Samson:
No Crimping necessary. This is what I do to work up a load from scratch:
1) Start by arbitrarily selecting a bullet that fills your general needs as Gorski has advised. Arbritrarily select the type of powder your would like to work up & arbitrarily select a primer & Case.
2) I start with at least 200 identical cases (manufacture, # of times fired, ect). I then size and trim them all to uniformity in an attempt to eliminate one variable.
4) I prime 100 of the cases with the same primer, thereby eliminating a second variable.
3) I then review published load data. You will find most all published data will provide you a minimum charge and maximum charge for your cartridge, bullet weight & primer. I start with a charge at approx 1/3 of the way between min & max. & charge 50 of your primed, sized cases with the same charge, thereby eliminating a third variable.
3) I then seat seven separate strings of five cartridges varying the overall cartridge length. Maximum length should be approx. 0.020" off lands. You might want to purchase a Stoney Point Gage to accurately know this dimension. (Keep in mind that sometimes a rifle will chamber a cartridge that is too long for your magazine.

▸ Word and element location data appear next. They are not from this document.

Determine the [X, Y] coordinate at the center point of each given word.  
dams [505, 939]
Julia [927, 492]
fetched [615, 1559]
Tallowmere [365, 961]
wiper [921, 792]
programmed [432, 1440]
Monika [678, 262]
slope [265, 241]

If so, you have a decision whether or not you like a single shot rifle or not?)I very the depth by shortening each string by a fixed amount such as 0.005" per string.

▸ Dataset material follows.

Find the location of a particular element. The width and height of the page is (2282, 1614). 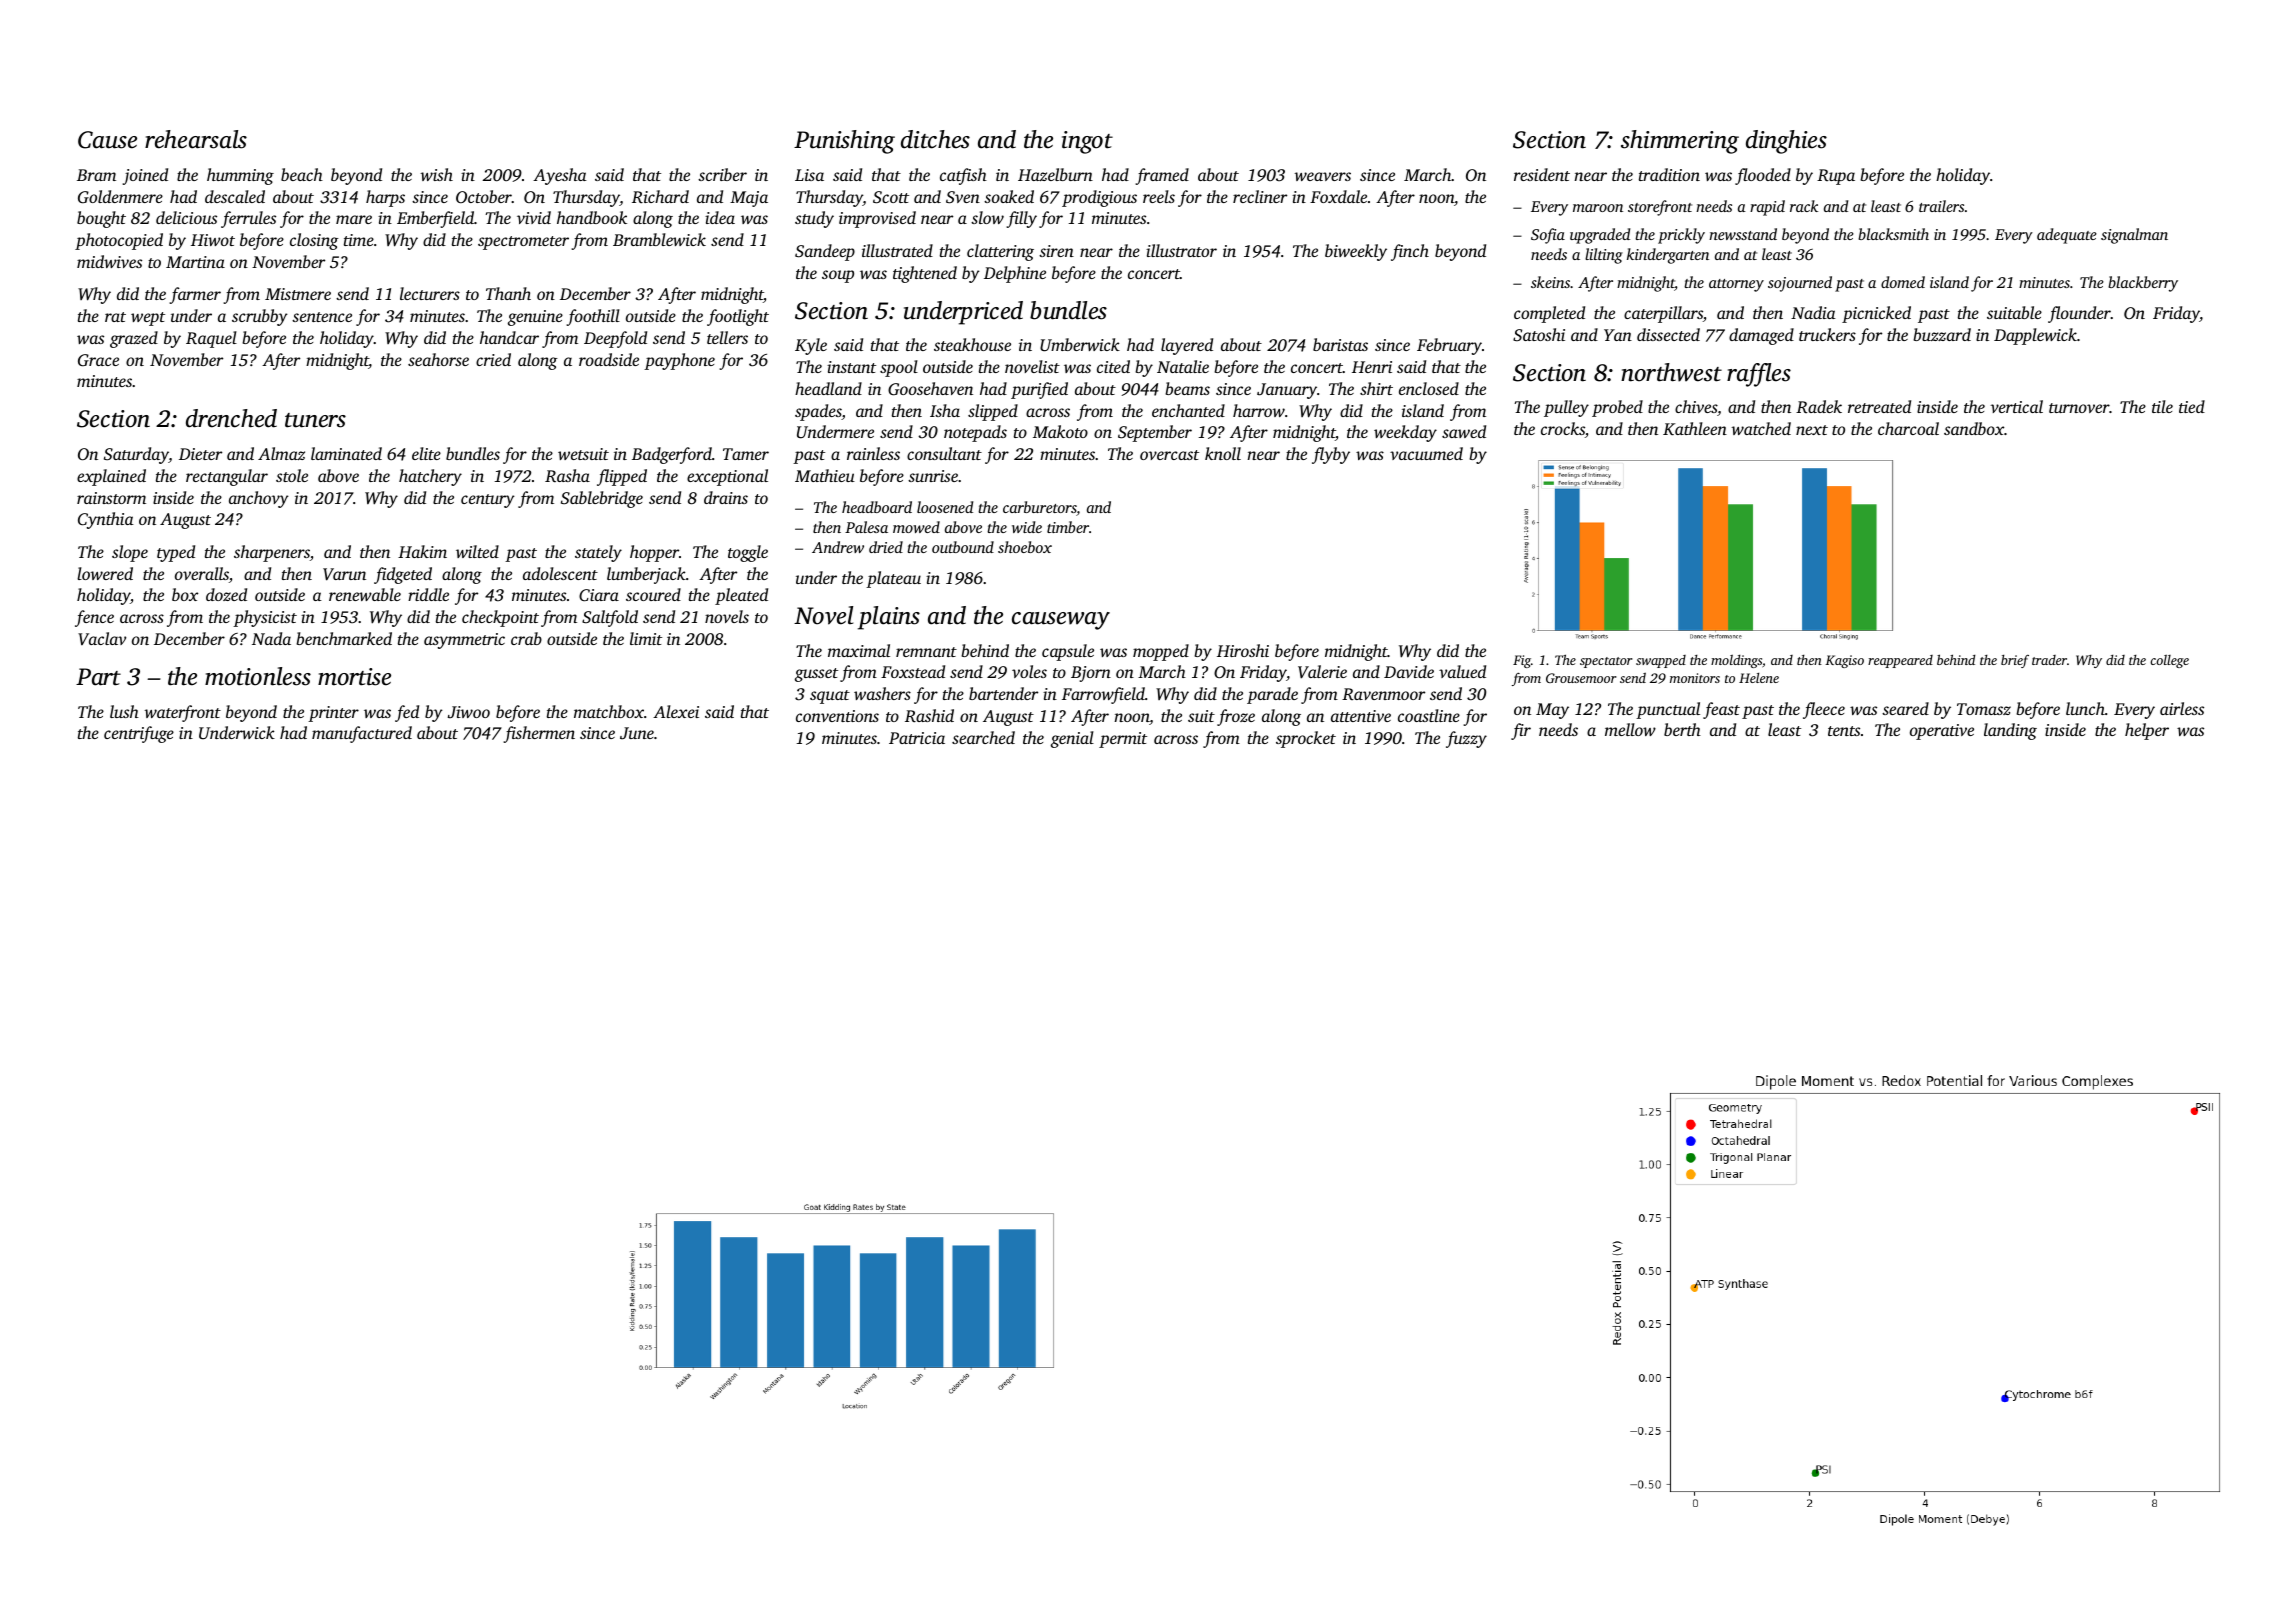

4) You then have 35 loaded cartridges. The remaining 15 cases I load as 'Foulers' and I am not concerned with uniformity of these foulers as they are not recorded at the range anyway.
5) Next I load up my goodies and head to the range. I shoot 3 foulers then the first string of 5, clean the gun, shoot 2 foulers and the second string of 5, ect.

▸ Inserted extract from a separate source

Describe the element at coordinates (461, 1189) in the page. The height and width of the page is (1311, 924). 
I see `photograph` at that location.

6) I pick the OAL and with the best five shot grouping (optimal) then repeat the loading process verying charge, working my way up from minimum to maximum.
7) After I have found the optimal OAL & charge, I very the primer types.
8) I then make suttle changes to each to fine tune the load.
Obviousely the trick is to keep all but one variable constant in an effort to find the optimal. Its a long process, but it gives you plenty of chances to shoot which is ultimately the goal.